Visualizations: Mapping Medicare Service Distributions and Aid Across Geographies

The visual analysis of Medicare service distributions showed patterns in support provision and differences in payment. The scatter plots and box plots showed that Medicare reimbursed about 20% of total costs on a normal basis, although there were occasional instances of full reimbursement. Geographic differences were also found; states of greater cost, New York and California, showed greater differences between reimbursement levels by practitioners and those of Medicare. The opposite, however, showed in a state-by-state breakdown in which some regions, especially in the Northeast, showed a greater number of services per patient. In addition, other states of large numbers of beneficiaries of Medicare failed to achieve the desired levels of services as what was to be expected based on their population. The results point toward a reason for considering medical infrastructure and policy differences in regions when assessing the efficiency of Medicare.

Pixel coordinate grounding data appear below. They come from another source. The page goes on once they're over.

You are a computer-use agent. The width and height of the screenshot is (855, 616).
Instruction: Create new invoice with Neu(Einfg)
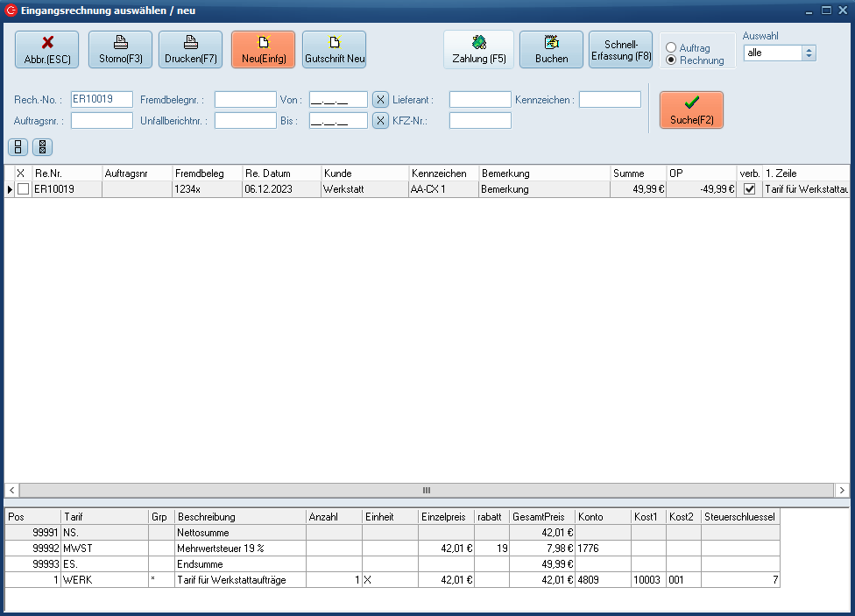click(263, 50)
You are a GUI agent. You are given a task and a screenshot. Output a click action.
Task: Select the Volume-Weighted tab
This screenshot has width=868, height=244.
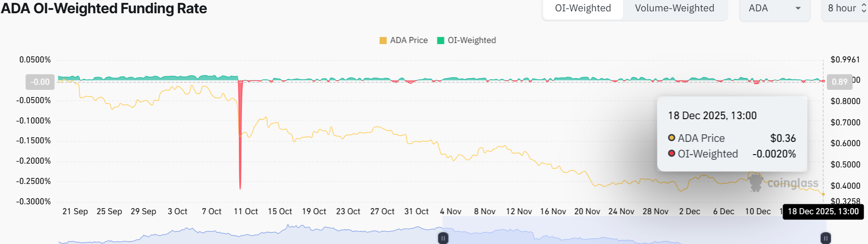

Dataset Manipulations: Refining Medicare Provider Data for 2022

In order to increase this study’s validity, a variety of data manipulation strategies were used, such as location filtering for providers in an effort to focus solely on the United States’ 50 states and aggregating data in relation to state-level metrics of service. The illustration of Medicare support and payment data clarified differences in coverage between regions. Interestingly, despite its extreme pattern of Medicare support, California reported some of its largest physician-reported charges, which helped support this trend of partial cost coverage. Areas of lower averages of submitted amounts and lower numbers of rendered services per beneficiary, especially in some of the Midwest, may face related barriers to accessing care or unfamiliarity among Medicare beneficiaries. The subsetted and filtered datasets made it possible for a more detailed and nuanced understanding of the pattern of Medicare support.

Next Steps: Future Research and Policy Considerations

This study sought to discover substantial patterns in Medicare provision, cost variability, and reimbursement differences between different geographic regions for medical practitioners. Future studies may consider examining factors underlying medical specialties in producing these differences and analyzing lasting influences of Medicare policy on medical care access. For example, one limitation of the dataset’s information was the lack of co-insurance data for beneficiaries. This made it difficult to determine if Medicare coverage was intentionally low for outside coverage. In addition, a study of supplemental coverage on financing Medicare support may provide insights on patient financing practices. Policy-making may be enhanced by examining ways of simplifying reimbursement systems, ultimately reducing physician compensation and Medicare financing disparities, which in return, can increase care access throughout the country. This continued study is aimed at further understanding Medicare’s critical position in Medicare provision in the United States.

This study of Medicare services, providers, and fees in 2022 highlights trends and anomalies that impact the healthcare landscape for senior Americans. Understanding these patterns is important for informing policy decisions, improving service delivery, and bridging gaps between Medicare and the public. Thank you for your time and dedication to exploring this data with me!